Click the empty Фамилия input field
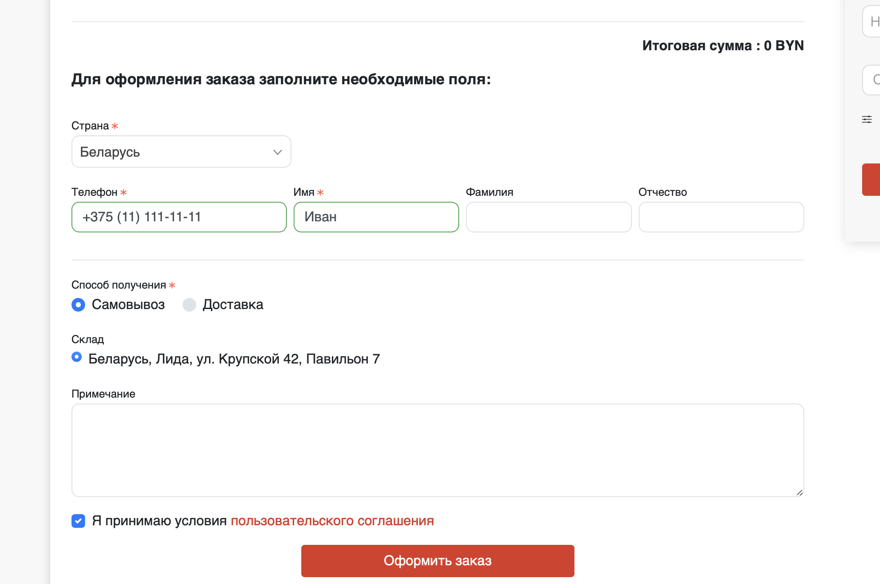 (x=549, y=217)
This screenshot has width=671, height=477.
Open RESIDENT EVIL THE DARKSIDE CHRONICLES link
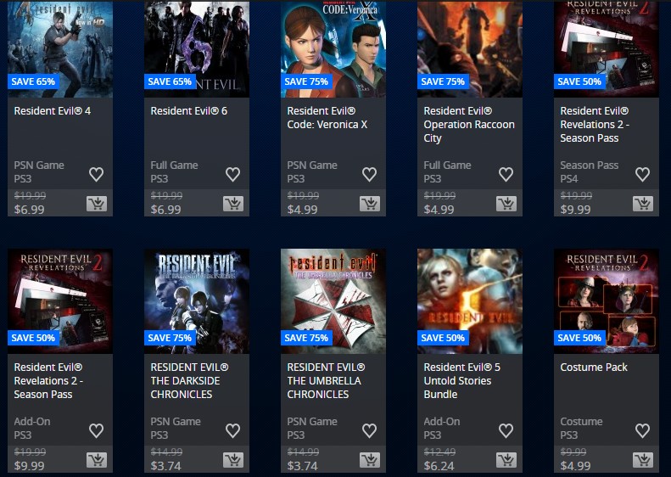click(x=189, y=380)
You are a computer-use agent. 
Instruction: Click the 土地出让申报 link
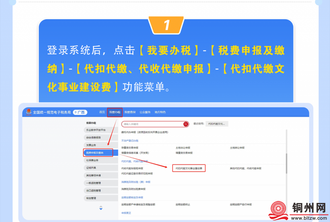click(184, 148)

EXERCISE GOAL:
Everything from the line with "Open RESIDENT EVIL" through the end of the records is to be repeated exactly. The pictures are not.

REPLY:
Open RESIDENT EVIL THE DARKSIDE CHRONICLES link
click(x=189, y=380)
You are a computer-use agent. 
Instruction: Click the 土地出让申报 link
click(184, 148)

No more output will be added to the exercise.